++++ Task inputs ++++

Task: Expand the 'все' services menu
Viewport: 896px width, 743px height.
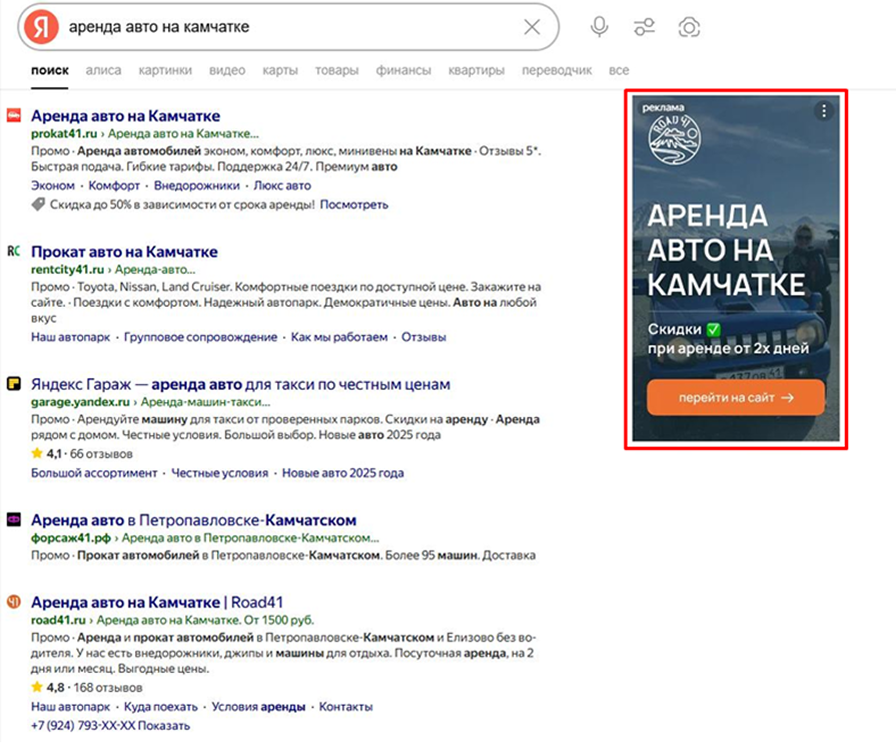Action: click(x=619, y=71)
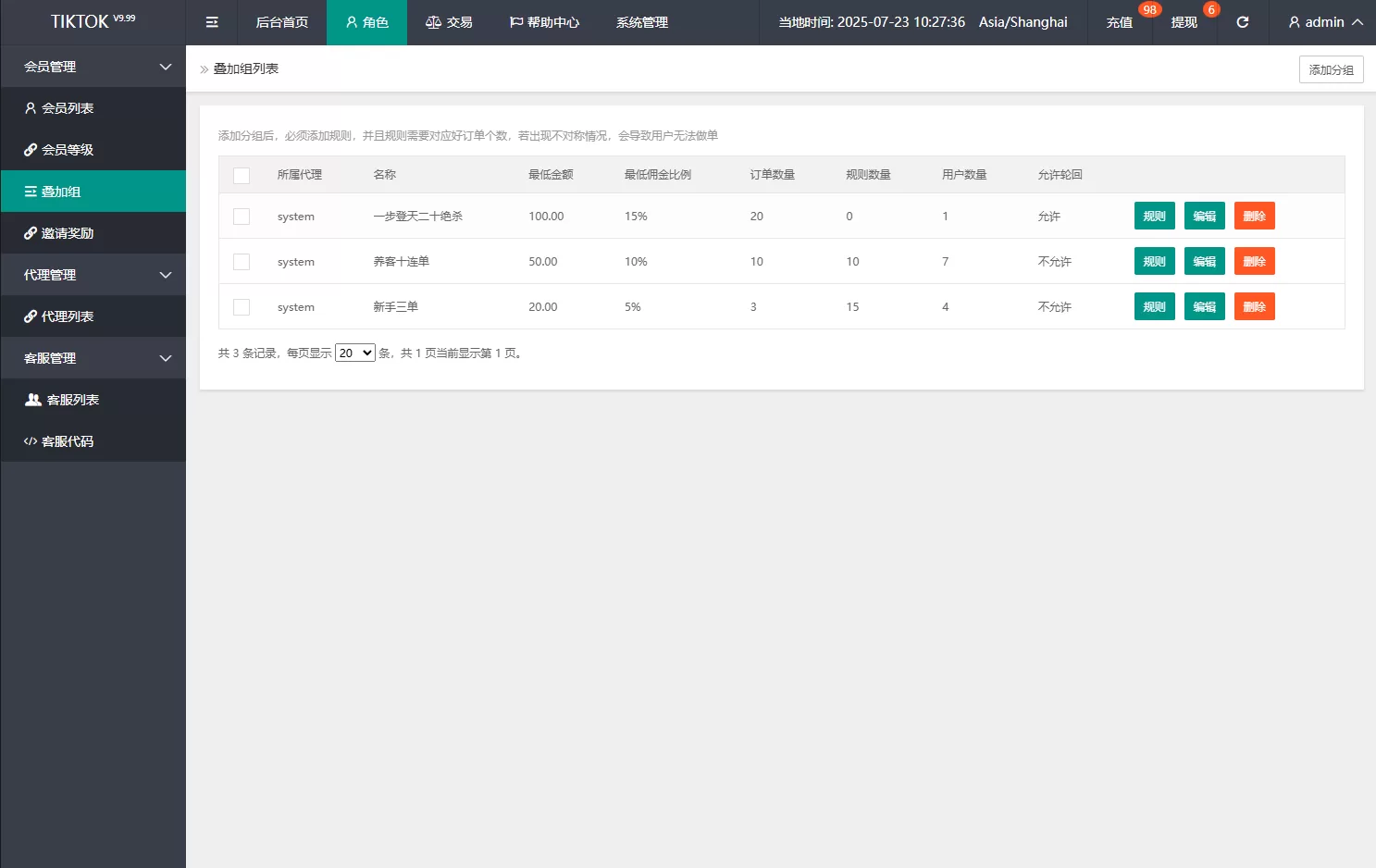The width and height of the screenshot is (1376, 868).
Task: Delete the 新手三单 group with orange button
Action: (x=1254, y=307)
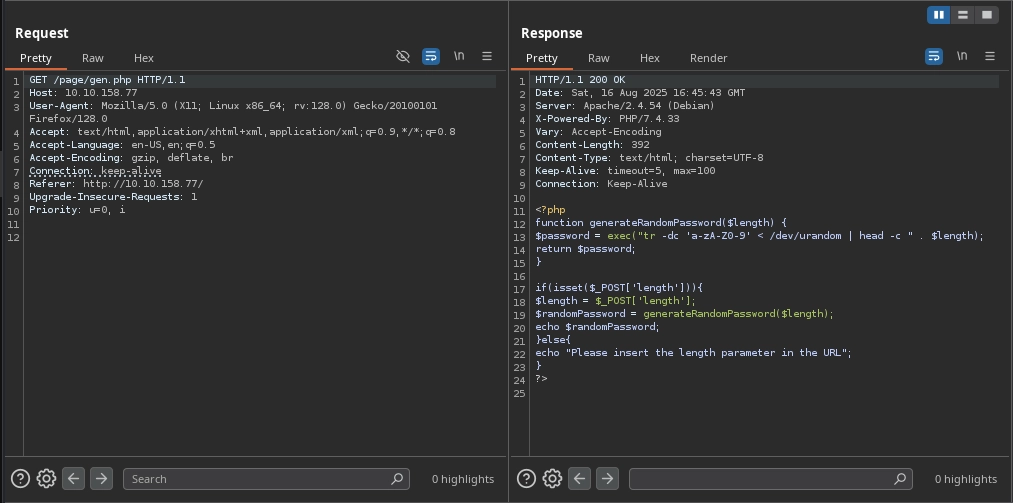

++++

What needs to be done: Retype all of the material above word for word, leaving out the pictures.

Output:
Task: Expand the 'все' services menu
Viewport: 896px width, 743px height.
Action: click(x=619, y=71)
The width and height of the screenshot is (1376, 868).
Task: Delete the 新手三单 group with orange button
Action: (x=1254, y=307)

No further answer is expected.